An exact transcription is needed of the lines below from the one with "Given: Play the YouTube tutorial video button" through the one with "Task: Open the Home sidebar icon", with no other lines and no pictures.

+ + + + + + +

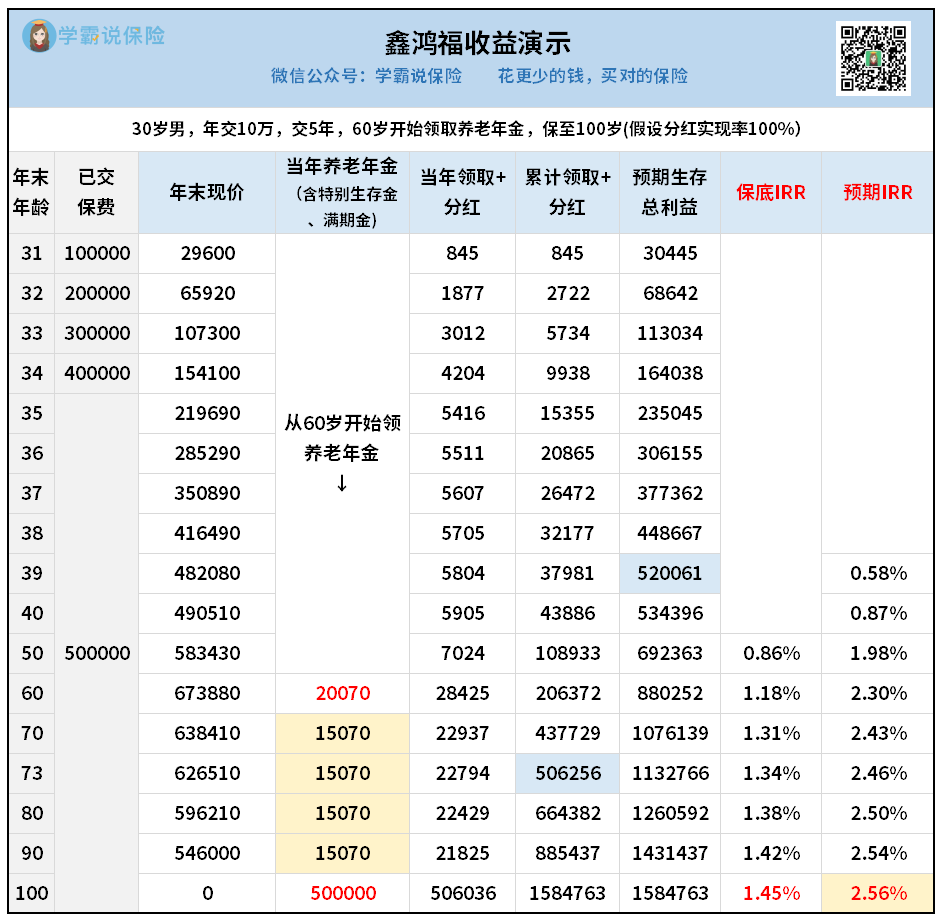Select the 预期IRR column header
This screenshot has width=942, height=920.
[x=877, y=193]
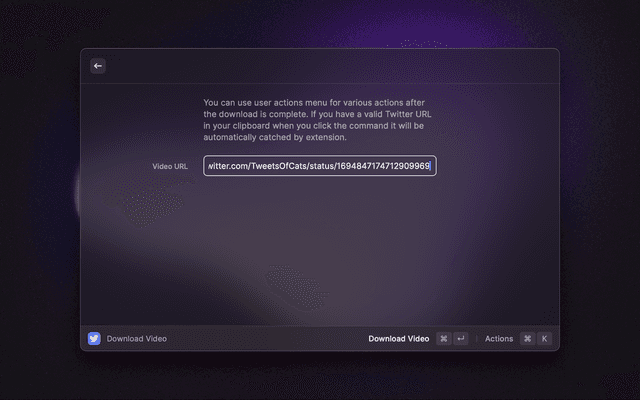Go back using the left arrow button
This screenshot has height=400, width=640.
98,66
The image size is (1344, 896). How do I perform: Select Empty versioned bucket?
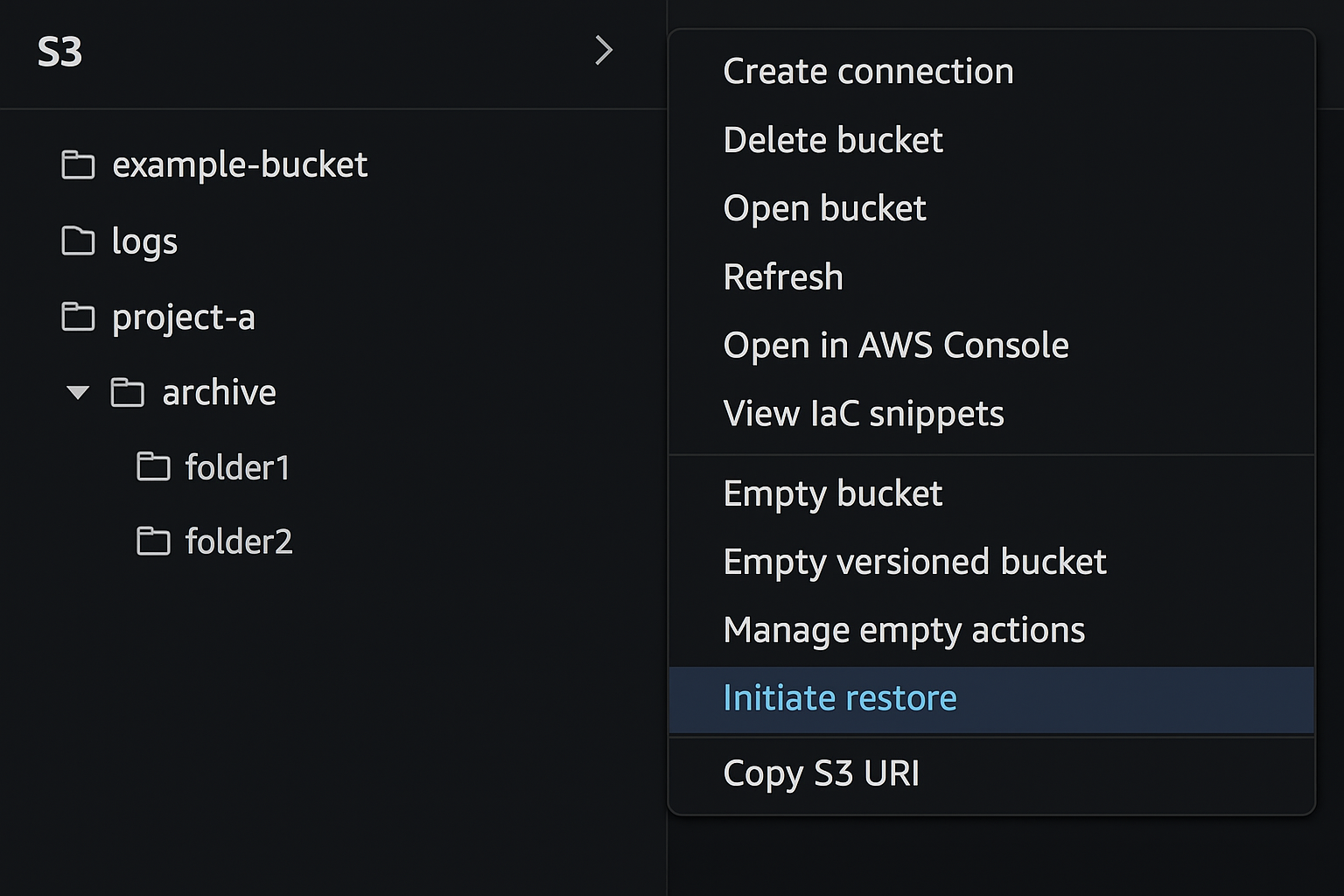point(914,561)
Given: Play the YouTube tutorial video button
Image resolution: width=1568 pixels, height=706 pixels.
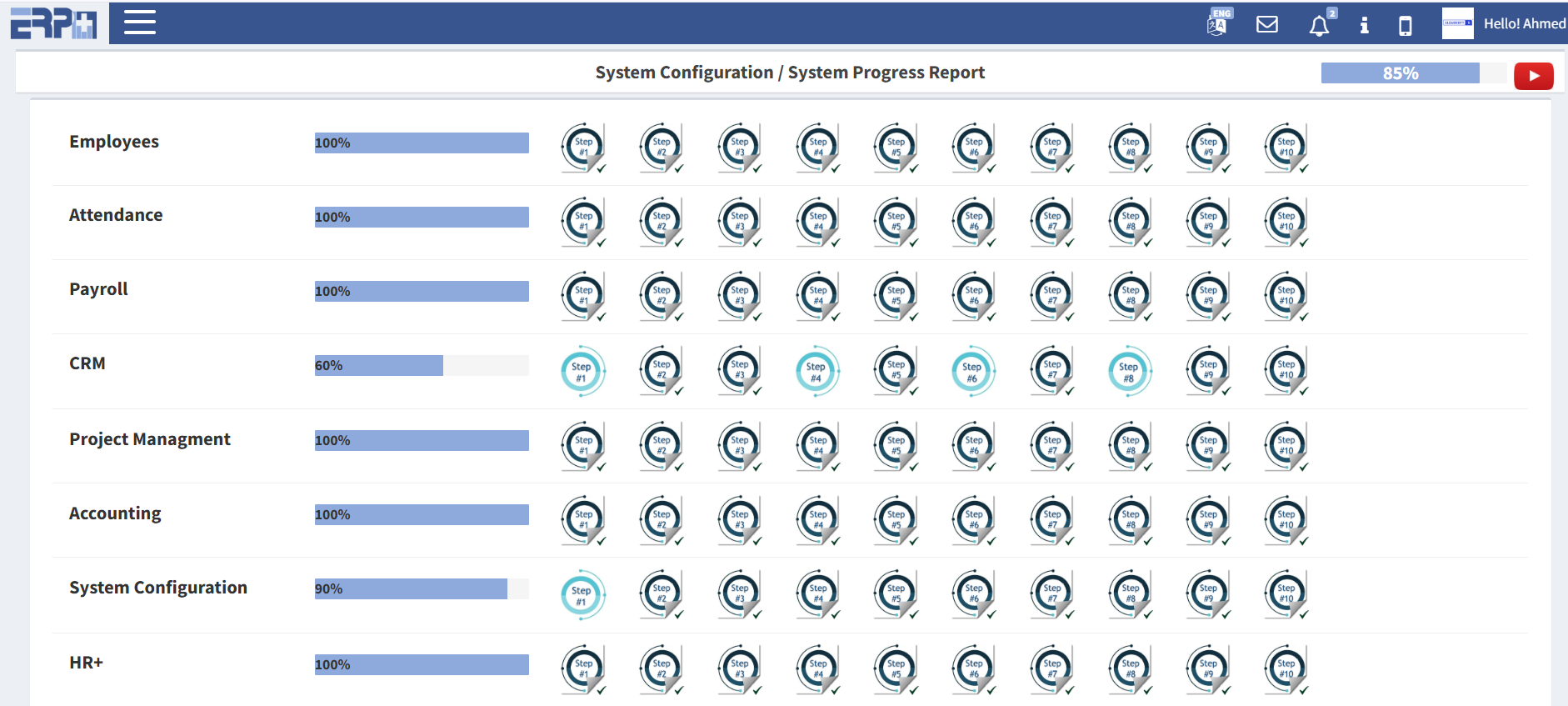Looking at the screenshot, I should pyautogui.click(x=1533, y=75).
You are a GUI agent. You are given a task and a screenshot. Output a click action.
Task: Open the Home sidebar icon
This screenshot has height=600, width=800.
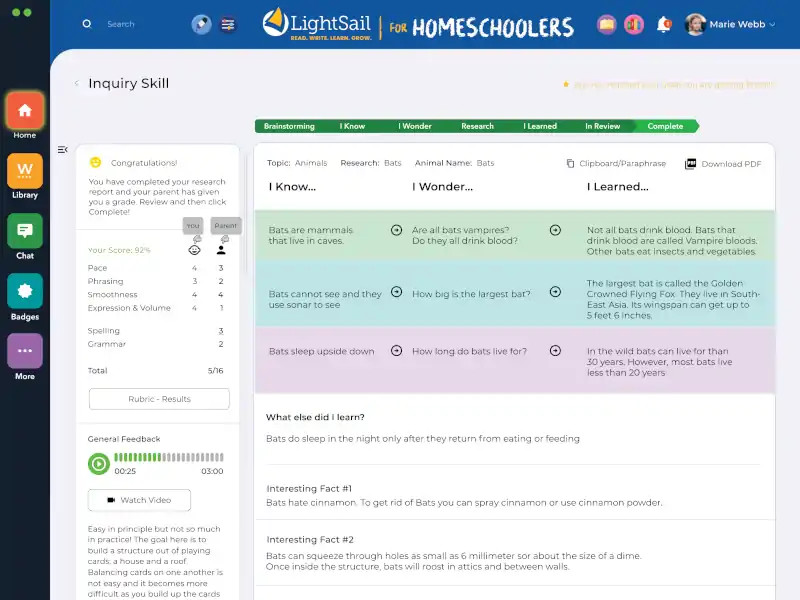[25, 110]
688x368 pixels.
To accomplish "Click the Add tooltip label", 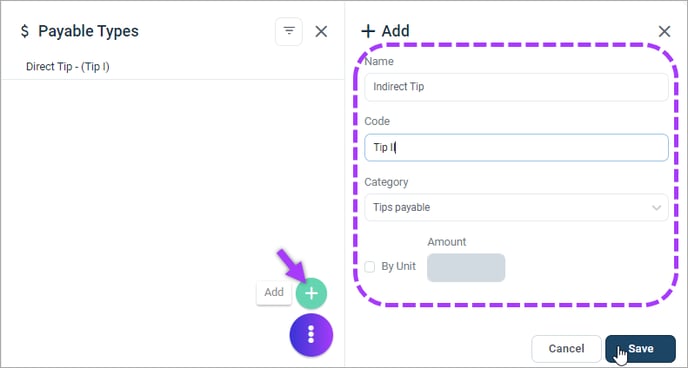I will [274, 292].
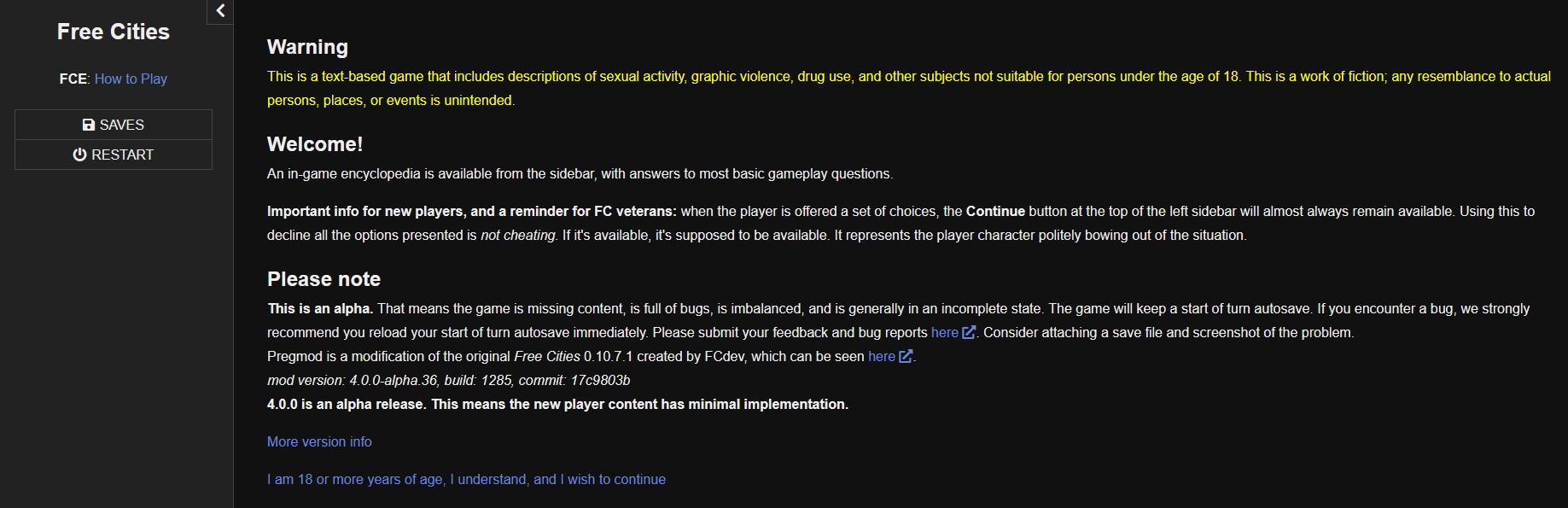Click the Warning heading
Screen dimensions: 1568x508
click(x=307, y=47)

+ + + + + + +

**RESULT FOR THIS EXERCISE:**
Given: Play the YouTube tutorial video button
Image resolution: width=1568 pixels, height=706 pixels.
Looking at the screenshot, I should pyautogui.click(x=1533, y=75).
You are a GUI agent. You are given a task and a screenshot. Output a click action.
Task: Open the Home sidebar icon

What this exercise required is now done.